Butterflies are a frequent motif on Hopi pottery since they recall moisture, fertility, good crops and blessings. (See the Category List for “Folk Art Butterfly Design.”) (Also see Sekaquaptewa, 2006.) Nyla has incorporated elements of the Nampeyo fine-line migration pattern into the design. The result is powerful.
Like classic Sikyatki Revival ware by her great-great grandmother “Old Lady” Nampeyo, Nyla
1) Creates a tension between linear and curvilinear design elements;
2) Uses color to integrate the design;
3) Uses empty (negative) space to highlight the image; and
4) Frames the design with thick above thin framing lines.
The black wings of the butterfly pull the eye downward while the curvilinear inserts in the wing pull the observer’s eye up. The lower wing elements are fragments of the fine-line migration design. These thrust the observer’s eye down and then turn at the tips and focus the eye up towards the curvilinear inserts in the upper wing. The thick curvilinear wings are contradicted by the light linear lines of the migration pattern.
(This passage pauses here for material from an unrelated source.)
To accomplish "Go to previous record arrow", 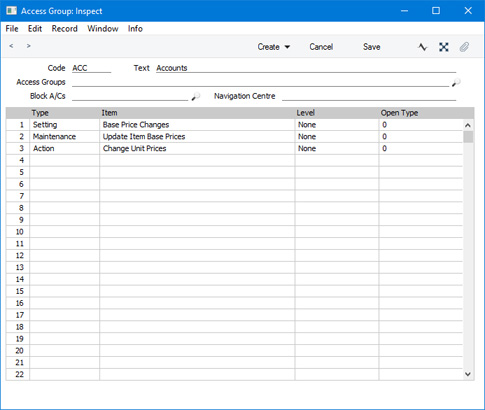I will [11, 46].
The linear core of the image contrasts with the curvilinear (though contradictory) motion of the two sets of wings.
The red tail and the red chest of the butterfly tie together the central core of the image. The butterfly visually dominates the interior of the dish, but there is sufficient empty (negative) space around the image to highlight the design. (One is tempted to say that there is sufficient negative space around the butterfly to provide room for flight.) An observer’s gaze is focused on the central image and the negative space because they are framed by a solid thin line, itself surrounded by a thick framing line (with a spirit break).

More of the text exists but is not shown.